---------- AUSGANGSTEXT ----------
Die Logik der Abschreckung ist auch das Ergebnis des mit militärischer Gewalt verwirklichten zionistischen Projekts in Palästina. In zwei Eroberungskriegen 1948 und 1967 brachte Israel das gesamte Territorium des „Eretz Israel“ unter seine Herrschaft. Gemäß der zionistischen Staatsräson förderte Israel die jüdische Einwanderung in das „Land des jüdischen Volkes“ sowie dessen Besiedlung. Bis heute sind Einwanderung, Siedlung und Sicherheit die drei Maximen der israelischen Politik. Das schlagkräftige Militär soll das zionistische Israel sichern.
Doch sowohl Sicherheit als auch die „Judaisierung“ des Landes Israel sind unter den gegebenen Umständen überhaupt nicht zu erreichen. Seit jeher ist der Kriegszustand bittere Realität. Zugleich musste Israel im Laufe der Jahre Teile des Heiligen Landes „Eretz Israel“ räumen: die Sinai Halbinsel im Jahr 1982 und den Gazastreifen 2005. Und dennoch bilden die zwei Gründungsmythen noch immer die Grundlage der israelischen Politik – der Mythos von Eretz Israel als Land des jüdischen Volkes und der Sicherheitsmythos.
----------
• AUFGABENZIEL: Nennen Sie sämtliche Jahreszahlen, die der obige Text zur israelischen Politik enthält.
---------- VORLIEGENDE EINTRÄGE ----------
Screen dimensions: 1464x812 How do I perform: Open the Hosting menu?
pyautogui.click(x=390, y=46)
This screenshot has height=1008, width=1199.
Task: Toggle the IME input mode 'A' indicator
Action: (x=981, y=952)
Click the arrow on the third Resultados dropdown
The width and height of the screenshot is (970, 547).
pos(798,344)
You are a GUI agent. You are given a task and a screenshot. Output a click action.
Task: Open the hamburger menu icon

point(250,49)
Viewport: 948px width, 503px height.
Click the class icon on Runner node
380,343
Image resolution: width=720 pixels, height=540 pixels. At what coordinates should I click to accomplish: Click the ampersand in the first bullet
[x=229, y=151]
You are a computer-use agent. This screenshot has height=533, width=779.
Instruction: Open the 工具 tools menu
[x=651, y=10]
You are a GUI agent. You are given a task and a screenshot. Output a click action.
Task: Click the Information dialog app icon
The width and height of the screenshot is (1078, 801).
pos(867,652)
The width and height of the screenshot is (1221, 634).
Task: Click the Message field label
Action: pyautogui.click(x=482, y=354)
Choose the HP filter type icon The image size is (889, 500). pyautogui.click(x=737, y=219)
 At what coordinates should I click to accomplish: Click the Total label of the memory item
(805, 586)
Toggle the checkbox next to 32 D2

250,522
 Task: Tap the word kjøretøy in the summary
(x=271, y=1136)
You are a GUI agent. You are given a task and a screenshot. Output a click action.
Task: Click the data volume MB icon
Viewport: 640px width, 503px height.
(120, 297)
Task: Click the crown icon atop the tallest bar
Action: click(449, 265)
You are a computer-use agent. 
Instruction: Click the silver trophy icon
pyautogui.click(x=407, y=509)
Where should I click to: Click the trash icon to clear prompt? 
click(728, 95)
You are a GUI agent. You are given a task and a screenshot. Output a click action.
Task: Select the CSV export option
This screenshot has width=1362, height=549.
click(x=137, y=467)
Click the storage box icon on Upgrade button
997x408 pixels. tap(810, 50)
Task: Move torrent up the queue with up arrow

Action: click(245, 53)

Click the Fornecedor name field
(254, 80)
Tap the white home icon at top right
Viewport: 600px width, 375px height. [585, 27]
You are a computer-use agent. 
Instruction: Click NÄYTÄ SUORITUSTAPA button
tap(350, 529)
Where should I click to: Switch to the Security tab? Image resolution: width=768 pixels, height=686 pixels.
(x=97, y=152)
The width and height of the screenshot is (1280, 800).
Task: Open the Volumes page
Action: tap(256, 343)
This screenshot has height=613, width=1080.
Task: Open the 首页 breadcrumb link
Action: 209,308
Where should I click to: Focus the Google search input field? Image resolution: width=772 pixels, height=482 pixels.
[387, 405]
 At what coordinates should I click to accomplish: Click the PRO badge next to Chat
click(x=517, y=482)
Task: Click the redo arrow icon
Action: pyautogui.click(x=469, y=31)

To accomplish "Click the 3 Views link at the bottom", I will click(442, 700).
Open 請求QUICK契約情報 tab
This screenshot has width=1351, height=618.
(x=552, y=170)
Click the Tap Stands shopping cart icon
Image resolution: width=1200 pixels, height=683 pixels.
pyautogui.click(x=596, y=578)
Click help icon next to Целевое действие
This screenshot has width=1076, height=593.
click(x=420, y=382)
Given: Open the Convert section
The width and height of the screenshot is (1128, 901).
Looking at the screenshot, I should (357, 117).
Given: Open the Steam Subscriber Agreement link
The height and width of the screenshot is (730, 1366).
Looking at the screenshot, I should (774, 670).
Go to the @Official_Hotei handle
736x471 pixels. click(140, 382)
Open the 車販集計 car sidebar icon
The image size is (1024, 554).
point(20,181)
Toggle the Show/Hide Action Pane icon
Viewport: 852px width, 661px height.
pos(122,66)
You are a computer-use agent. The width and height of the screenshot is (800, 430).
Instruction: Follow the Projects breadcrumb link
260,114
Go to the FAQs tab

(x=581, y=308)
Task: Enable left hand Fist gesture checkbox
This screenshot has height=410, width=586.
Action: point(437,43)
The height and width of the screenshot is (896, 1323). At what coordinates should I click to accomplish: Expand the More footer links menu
----------
• AUFGABENERGEBNIS: Der Text enthält die Jahreszahlen 1948, 1967, 1982 und 2005.